• **Work task**:
Leaving all pictures aside, write out the records below precisely as given.

• **Data for review**:
⁂
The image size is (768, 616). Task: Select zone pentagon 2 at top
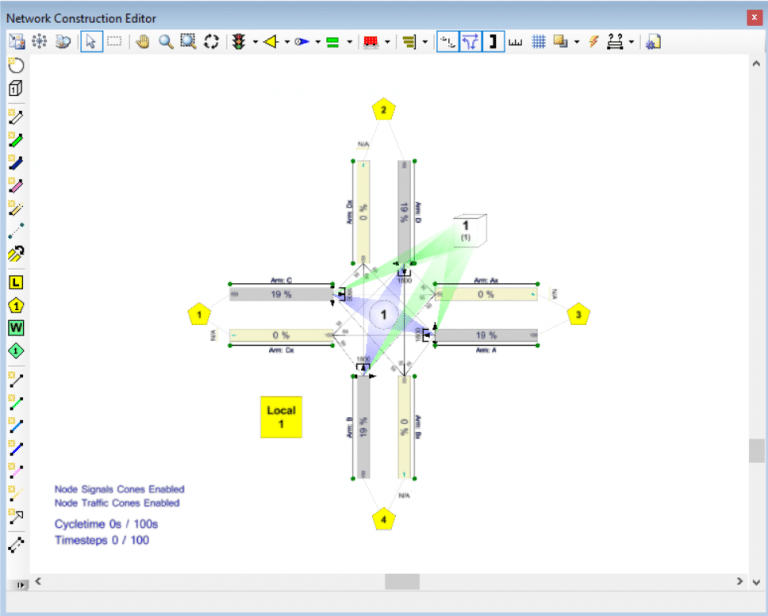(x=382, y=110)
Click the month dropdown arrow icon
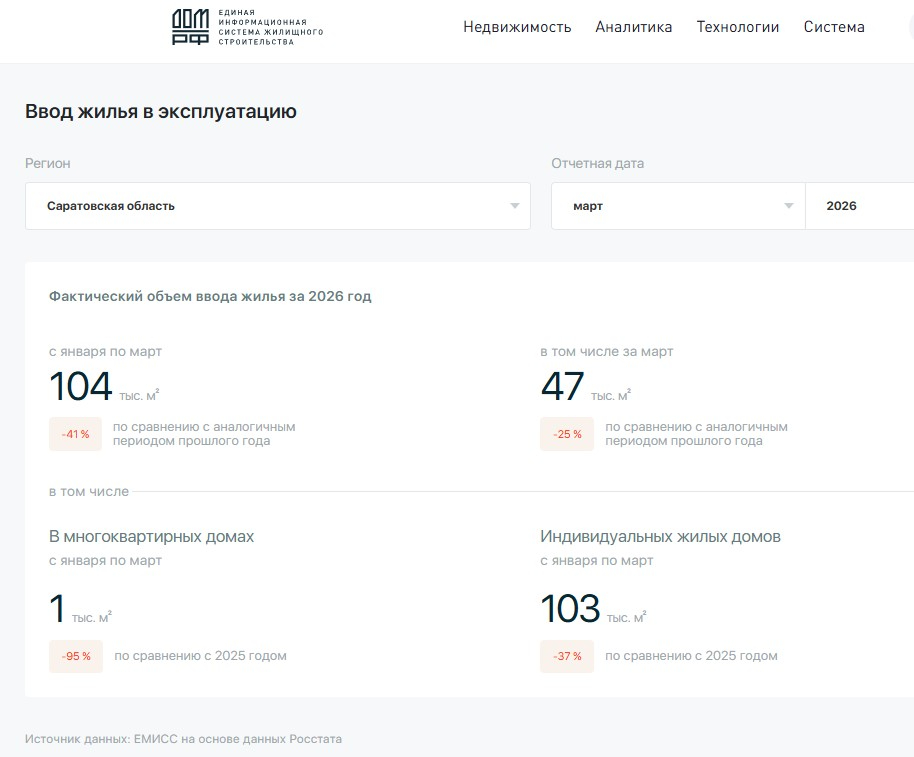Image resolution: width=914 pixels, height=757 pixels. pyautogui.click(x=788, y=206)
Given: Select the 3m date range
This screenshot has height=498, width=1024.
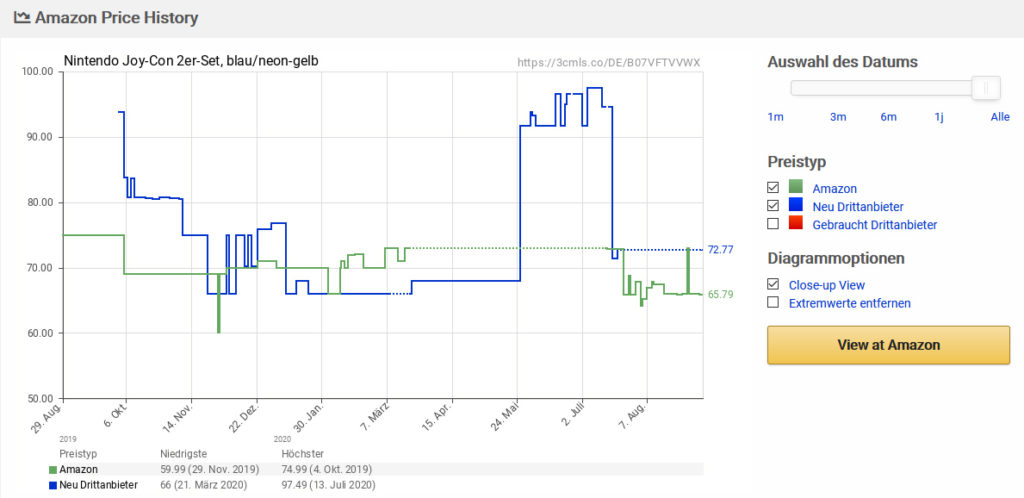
⁂
• **Written answer**:
The image size is (768, 616). Task: Select zone pentagon 2 at top
(x=382, y=110)
Click the month dropdown arrow icon
Image resolution: width=914 pixels, height=757 pixels. pyautogui.click(x=788, y=206)
Given: Select the 3m date range
This screenshot has height=498, width=1024.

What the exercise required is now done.